Now that we can see the tip of the iceberg with well over 150 federal investigations pending (and scores others we don’t know of yet) corporations who have had to restate financials to account for the malfeasance of former executives will now face additional scrutiny with the Internal Revenue Service. In future posts, we will examine the tax consequences of these backdating cases and the way in which the IRS treats these cases.

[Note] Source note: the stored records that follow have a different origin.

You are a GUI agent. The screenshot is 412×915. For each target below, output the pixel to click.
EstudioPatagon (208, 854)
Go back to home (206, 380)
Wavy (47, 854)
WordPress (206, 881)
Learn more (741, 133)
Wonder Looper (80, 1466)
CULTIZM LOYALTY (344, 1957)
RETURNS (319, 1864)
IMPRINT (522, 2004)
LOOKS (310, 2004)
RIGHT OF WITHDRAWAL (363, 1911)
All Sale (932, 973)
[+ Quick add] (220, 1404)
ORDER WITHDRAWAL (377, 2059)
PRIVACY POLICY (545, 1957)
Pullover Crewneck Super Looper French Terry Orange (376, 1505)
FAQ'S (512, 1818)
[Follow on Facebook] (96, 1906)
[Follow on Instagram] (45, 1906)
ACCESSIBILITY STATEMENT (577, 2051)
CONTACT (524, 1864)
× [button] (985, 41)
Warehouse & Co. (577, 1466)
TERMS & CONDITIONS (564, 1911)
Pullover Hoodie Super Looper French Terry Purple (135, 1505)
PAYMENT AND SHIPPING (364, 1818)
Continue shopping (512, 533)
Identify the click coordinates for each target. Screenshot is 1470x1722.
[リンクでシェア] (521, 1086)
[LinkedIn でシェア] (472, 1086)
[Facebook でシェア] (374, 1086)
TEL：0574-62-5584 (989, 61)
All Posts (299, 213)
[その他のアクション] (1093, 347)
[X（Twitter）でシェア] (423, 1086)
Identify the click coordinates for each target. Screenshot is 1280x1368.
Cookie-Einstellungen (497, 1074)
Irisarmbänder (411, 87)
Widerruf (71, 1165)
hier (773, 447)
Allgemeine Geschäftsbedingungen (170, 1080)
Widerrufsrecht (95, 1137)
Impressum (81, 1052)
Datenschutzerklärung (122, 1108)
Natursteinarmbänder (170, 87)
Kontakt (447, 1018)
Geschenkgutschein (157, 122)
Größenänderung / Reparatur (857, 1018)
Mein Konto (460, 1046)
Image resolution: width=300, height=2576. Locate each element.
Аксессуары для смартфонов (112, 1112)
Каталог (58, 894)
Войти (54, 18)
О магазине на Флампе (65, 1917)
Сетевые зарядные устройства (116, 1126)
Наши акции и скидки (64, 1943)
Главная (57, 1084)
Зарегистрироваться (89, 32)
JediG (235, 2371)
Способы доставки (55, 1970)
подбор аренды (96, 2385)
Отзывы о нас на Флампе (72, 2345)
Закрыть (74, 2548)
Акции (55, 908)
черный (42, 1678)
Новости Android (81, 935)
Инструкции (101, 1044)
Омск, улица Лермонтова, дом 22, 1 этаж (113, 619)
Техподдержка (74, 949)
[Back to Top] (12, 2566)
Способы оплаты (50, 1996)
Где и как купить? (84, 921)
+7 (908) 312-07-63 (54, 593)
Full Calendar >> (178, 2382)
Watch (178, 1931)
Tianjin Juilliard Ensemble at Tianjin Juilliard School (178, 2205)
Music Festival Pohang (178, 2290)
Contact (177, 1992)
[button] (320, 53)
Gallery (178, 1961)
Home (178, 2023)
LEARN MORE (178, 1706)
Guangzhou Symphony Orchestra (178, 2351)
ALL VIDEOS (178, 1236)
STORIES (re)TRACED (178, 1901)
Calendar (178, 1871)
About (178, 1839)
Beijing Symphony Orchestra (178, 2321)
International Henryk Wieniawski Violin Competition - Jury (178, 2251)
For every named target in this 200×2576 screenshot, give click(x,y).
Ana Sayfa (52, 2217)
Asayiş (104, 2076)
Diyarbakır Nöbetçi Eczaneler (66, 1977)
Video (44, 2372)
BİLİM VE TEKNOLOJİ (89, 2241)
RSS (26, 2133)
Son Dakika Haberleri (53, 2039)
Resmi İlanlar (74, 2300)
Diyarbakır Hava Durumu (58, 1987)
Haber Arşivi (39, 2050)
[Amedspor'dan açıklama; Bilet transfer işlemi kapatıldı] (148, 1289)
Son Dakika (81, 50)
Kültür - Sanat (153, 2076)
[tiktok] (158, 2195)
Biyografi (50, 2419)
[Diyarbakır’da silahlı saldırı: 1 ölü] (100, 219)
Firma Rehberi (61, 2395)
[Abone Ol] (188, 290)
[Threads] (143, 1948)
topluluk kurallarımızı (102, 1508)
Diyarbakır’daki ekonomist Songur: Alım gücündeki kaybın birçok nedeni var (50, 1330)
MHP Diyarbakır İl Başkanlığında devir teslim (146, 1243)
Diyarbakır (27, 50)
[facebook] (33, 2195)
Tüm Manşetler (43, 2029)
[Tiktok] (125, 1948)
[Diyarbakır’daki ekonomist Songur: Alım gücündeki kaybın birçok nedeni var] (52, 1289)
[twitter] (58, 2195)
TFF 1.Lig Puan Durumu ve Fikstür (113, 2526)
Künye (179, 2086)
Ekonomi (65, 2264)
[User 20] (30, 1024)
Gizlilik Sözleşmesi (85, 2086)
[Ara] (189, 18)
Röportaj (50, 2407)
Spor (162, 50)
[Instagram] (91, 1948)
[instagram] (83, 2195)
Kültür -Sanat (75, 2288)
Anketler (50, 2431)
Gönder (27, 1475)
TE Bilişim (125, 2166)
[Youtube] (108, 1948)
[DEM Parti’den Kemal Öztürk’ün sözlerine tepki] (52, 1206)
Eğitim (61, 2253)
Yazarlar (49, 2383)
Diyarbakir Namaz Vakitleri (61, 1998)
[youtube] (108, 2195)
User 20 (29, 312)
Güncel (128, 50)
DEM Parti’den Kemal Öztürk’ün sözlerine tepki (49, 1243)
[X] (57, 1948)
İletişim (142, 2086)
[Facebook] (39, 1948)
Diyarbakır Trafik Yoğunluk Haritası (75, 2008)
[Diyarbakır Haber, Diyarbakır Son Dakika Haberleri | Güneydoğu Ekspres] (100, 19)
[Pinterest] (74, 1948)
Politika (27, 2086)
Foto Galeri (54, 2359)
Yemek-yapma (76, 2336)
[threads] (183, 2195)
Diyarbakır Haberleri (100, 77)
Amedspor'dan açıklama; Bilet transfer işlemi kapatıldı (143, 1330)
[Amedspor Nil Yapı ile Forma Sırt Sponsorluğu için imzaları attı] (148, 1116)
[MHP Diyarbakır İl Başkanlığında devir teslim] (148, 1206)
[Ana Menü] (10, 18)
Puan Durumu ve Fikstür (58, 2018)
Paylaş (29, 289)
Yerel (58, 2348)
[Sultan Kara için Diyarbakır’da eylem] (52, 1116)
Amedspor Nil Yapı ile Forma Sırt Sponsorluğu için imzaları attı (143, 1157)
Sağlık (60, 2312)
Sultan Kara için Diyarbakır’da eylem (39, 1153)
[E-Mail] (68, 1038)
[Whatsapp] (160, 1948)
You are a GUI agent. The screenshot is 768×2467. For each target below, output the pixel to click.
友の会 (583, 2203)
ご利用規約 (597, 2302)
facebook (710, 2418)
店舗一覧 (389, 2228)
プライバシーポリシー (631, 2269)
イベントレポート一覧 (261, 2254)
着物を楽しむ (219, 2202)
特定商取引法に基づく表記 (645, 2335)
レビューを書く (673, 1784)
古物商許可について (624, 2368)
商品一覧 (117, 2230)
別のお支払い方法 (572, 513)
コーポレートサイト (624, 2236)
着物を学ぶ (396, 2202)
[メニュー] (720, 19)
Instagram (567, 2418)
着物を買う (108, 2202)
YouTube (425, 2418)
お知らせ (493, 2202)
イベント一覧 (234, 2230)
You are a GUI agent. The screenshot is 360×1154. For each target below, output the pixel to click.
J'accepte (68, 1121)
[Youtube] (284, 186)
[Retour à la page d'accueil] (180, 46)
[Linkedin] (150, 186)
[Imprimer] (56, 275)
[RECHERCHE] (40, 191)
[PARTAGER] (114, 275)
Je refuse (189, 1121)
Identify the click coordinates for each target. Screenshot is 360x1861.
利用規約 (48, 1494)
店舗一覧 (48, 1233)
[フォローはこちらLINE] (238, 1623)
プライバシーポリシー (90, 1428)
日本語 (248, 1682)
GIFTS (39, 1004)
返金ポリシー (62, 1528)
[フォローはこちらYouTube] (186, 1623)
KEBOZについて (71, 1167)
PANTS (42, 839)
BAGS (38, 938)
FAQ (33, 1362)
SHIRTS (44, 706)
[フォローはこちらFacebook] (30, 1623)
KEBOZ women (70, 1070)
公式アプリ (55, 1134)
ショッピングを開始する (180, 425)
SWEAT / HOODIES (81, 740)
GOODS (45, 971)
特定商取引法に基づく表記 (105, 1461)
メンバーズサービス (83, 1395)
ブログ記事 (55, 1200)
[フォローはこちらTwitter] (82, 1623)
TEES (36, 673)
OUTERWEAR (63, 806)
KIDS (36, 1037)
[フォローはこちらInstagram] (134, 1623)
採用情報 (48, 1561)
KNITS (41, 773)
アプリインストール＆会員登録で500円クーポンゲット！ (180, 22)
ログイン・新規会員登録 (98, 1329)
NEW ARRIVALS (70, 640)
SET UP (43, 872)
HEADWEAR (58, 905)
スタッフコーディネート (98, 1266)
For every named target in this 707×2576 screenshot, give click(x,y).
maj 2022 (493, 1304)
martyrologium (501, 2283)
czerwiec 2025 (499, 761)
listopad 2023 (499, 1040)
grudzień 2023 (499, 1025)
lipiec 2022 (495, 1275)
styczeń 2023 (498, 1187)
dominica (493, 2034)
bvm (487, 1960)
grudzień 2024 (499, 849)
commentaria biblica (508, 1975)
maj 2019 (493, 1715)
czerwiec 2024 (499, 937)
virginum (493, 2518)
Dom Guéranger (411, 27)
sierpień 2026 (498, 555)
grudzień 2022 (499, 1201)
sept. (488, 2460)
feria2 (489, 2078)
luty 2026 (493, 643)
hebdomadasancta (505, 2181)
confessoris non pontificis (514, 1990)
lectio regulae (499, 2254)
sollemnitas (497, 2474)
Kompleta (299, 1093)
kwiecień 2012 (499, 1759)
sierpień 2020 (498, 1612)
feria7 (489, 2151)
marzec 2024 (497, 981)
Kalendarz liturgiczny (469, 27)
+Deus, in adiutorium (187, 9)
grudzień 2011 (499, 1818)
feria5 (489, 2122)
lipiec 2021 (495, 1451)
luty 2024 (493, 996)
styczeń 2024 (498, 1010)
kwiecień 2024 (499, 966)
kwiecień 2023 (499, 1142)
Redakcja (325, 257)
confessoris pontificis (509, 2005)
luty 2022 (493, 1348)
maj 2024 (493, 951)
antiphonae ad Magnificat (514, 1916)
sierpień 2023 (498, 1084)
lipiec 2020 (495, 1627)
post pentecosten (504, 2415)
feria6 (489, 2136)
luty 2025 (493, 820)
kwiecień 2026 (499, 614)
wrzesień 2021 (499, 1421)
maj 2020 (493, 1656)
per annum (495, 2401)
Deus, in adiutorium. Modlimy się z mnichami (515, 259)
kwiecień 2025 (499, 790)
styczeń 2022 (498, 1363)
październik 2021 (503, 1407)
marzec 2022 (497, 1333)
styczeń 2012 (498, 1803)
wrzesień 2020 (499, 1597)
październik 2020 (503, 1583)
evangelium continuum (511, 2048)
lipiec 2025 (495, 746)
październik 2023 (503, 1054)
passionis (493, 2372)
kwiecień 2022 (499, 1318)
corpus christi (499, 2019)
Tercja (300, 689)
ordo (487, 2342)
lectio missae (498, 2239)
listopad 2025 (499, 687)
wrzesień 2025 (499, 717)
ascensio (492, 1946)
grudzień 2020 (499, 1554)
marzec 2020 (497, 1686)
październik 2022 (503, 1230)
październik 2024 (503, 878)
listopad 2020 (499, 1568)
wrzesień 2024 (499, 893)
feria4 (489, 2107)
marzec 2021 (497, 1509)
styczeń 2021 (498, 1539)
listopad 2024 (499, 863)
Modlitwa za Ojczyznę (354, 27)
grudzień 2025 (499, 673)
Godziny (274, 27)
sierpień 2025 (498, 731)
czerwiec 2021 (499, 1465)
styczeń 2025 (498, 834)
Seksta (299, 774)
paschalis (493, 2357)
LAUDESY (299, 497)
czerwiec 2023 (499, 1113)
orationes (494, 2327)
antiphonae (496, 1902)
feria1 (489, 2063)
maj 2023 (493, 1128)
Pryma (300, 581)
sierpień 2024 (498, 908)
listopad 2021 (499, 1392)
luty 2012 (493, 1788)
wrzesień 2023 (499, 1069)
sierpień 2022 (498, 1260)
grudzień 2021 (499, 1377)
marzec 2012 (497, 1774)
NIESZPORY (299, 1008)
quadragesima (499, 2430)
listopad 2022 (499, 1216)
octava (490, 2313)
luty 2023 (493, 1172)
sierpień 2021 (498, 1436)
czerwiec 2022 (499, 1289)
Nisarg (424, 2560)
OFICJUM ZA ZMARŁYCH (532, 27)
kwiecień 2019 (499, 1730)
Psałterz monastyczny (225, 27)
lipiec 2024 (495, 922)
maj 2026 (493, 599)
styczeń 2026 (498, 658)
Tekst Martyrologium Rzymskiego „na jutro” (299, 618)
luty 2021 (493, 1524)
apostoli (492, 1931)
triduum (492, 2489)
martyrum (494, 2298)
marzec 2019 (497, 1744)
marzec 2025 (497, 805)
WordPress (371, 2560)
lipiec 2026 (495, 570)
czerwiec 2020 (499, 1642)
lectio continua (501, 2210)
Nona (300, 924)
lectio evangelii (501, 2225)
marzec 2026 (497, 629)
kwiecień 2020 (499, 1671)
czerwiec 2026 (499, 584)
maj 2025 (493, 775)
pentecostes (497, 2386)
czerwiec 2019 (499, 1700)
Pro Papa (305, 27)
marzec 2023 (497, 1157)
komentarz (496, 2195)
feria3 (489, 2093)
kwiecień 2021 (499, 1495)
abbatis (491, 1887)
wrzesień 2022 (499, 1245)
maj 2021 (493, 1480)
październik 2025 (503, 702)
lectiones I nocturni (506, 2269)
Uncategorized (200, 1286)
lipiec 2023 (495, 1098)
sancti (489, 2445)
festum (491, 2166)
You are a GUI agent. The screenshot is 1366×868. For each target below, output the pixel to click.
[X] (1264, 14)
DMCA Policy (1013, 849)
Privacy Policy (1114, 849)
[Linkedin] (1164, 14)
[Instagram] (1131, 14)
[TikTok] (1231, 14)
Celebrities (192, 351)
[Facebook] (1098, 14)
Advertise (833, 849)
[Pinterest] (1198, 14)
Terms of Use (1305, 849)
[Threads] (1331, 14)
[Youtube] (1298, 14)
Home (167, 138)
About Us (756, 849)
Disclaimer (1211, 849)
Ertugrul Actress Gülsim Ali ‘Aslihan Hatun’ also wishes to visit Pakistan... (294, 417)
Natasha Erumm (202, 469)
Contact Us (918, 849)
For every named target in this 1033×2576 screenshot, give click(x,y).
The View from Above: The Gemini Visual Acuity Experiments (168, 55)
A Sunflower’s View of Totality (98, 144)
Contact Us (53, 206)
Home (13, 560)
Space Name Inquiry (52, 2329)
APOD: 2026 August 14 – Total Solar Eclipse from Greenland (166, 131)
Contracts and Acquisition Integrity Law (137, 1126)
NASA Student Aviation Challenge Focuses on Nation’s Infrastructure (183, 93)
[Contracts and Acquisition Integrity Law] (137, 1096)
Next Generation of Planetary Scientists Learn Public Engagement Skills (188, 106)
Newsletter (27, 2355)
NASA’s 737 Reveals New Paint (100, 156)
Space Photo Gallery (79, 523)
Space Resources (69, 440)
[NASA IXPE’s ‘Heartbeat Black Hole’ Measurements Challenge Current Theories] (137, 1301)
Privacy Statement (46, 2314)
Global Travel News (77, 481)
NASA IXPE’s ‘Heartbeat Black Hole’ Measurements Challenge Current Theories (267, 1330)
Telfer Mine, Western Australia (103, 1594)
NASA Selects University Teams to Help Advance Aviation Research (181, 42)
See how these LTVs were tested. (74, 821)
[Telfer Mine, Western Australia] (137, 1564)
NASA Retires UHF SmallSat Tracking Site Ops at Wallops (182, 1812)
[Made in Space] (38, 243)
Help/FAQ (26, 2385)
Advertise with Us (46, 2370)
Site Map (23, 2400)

As pointed out in a recent article in as to one case:

“Mercury’s headaches haven’t ended. Aside from a possible SEC lawsuit against its directors, the company also faces $44 million in additional tax liabilities. While the cash expense is still being negotiated with the Internal Revenue Service, Mercury estimates it will have to withhold an additional $9.1 million to cover employee stock options that lost their tax-favored status as incentive stock options. To add more complications, Mercury reported that some of its executives had fudged option-exercise dates on several occasions to lower their personal tax bills, which could have resulted in the company underreporting its tax liability, exposing it to more penalties. Meanwhile, executive grants that could no longer be considered performance-based (and therefore tax-deductible) by virtue of being backdated have forced Mercury to give up $57.1 million of future tax breaks in the form of net operating loss (NOL) carryforwards.”